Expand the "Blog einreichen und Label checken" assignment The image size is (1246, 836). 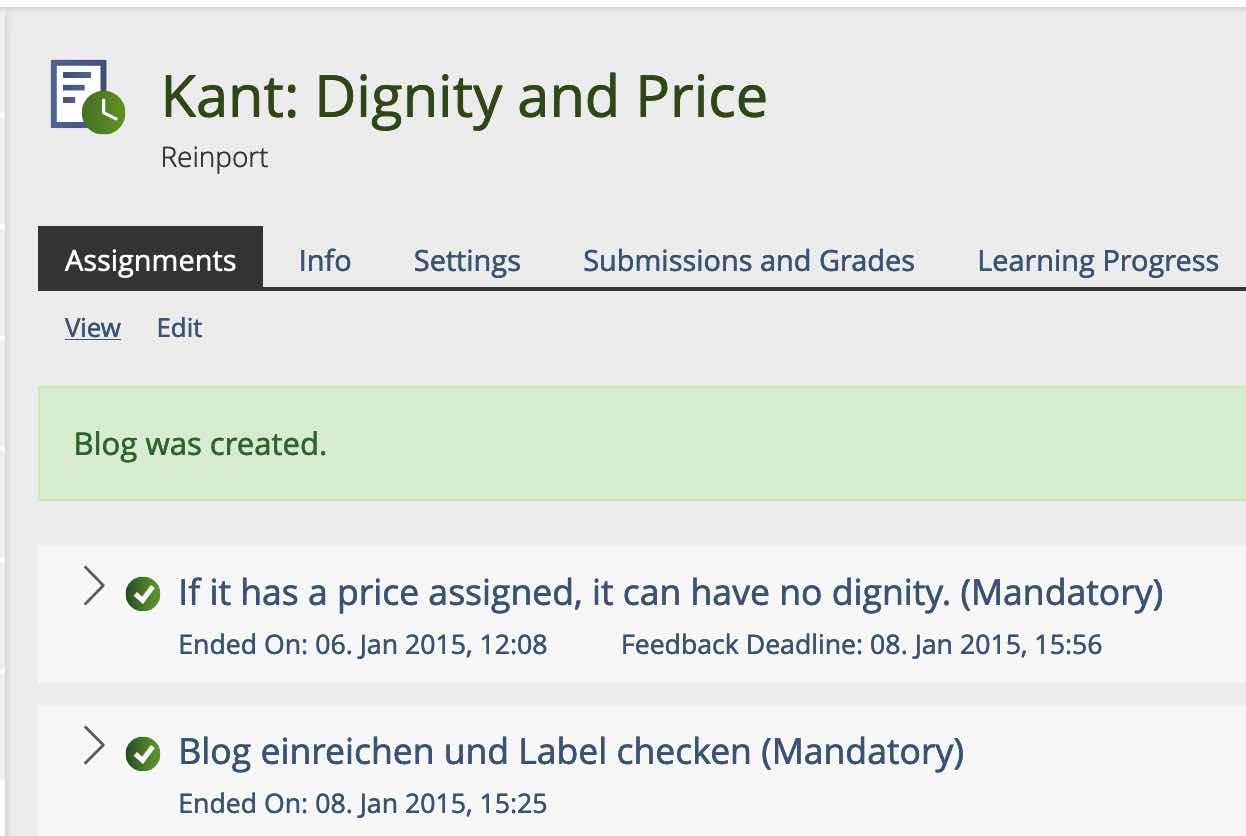pyautogui.click(x=94, y=746)
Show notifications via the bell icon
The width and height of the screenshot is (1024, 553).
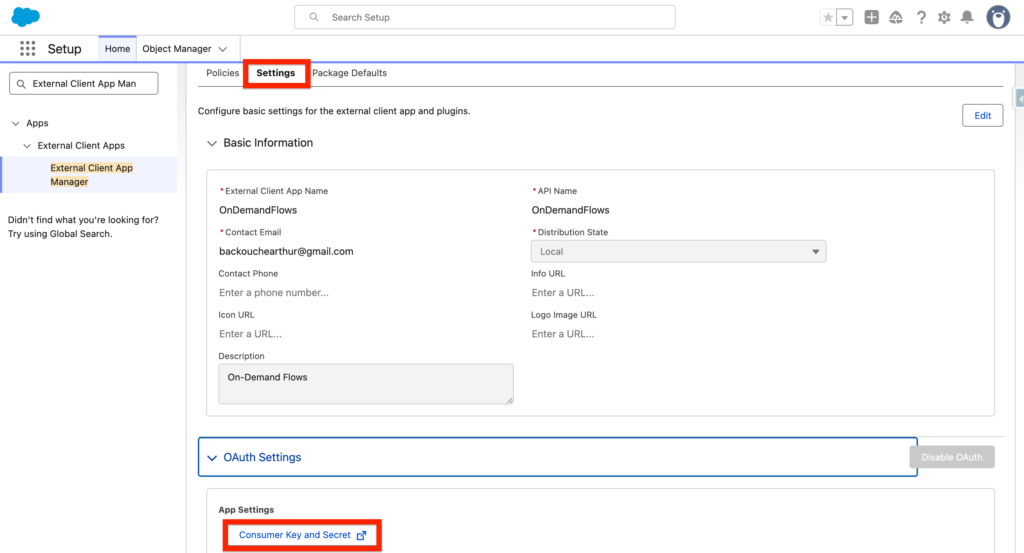pos(967,17)
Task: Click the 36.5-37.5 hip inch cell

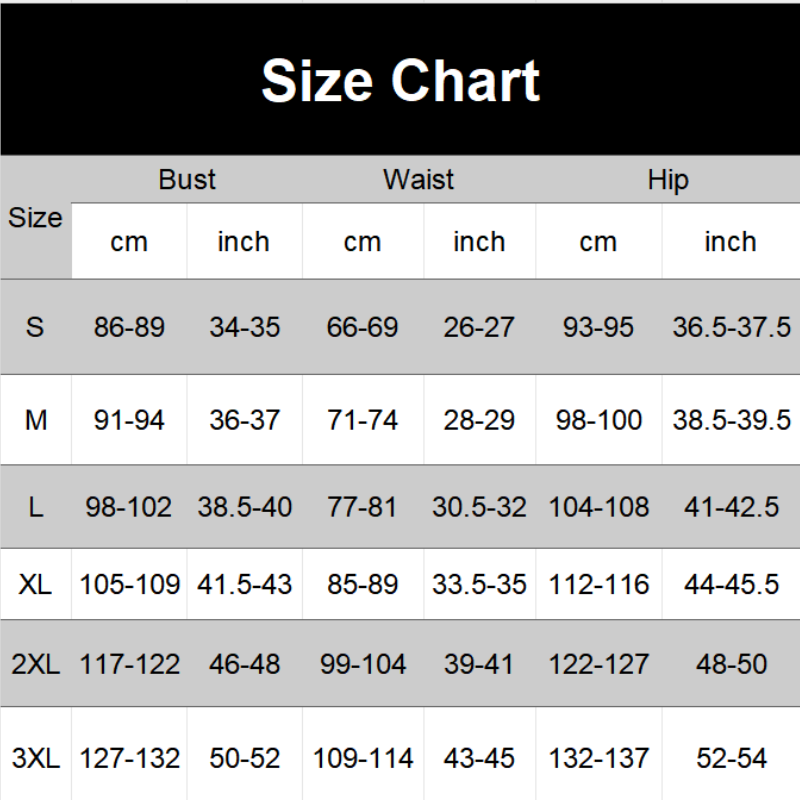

:::

Beginning with the line containing "Show notifications via the bell icon" and ending with the last line of the material, output each line exactly; do not include pictures.

Show notifications via the bell icon
The width and height of the screenshot is (1024, 553).
pos(967,17)
Task: Click the 36.5-37.5 hip inch cell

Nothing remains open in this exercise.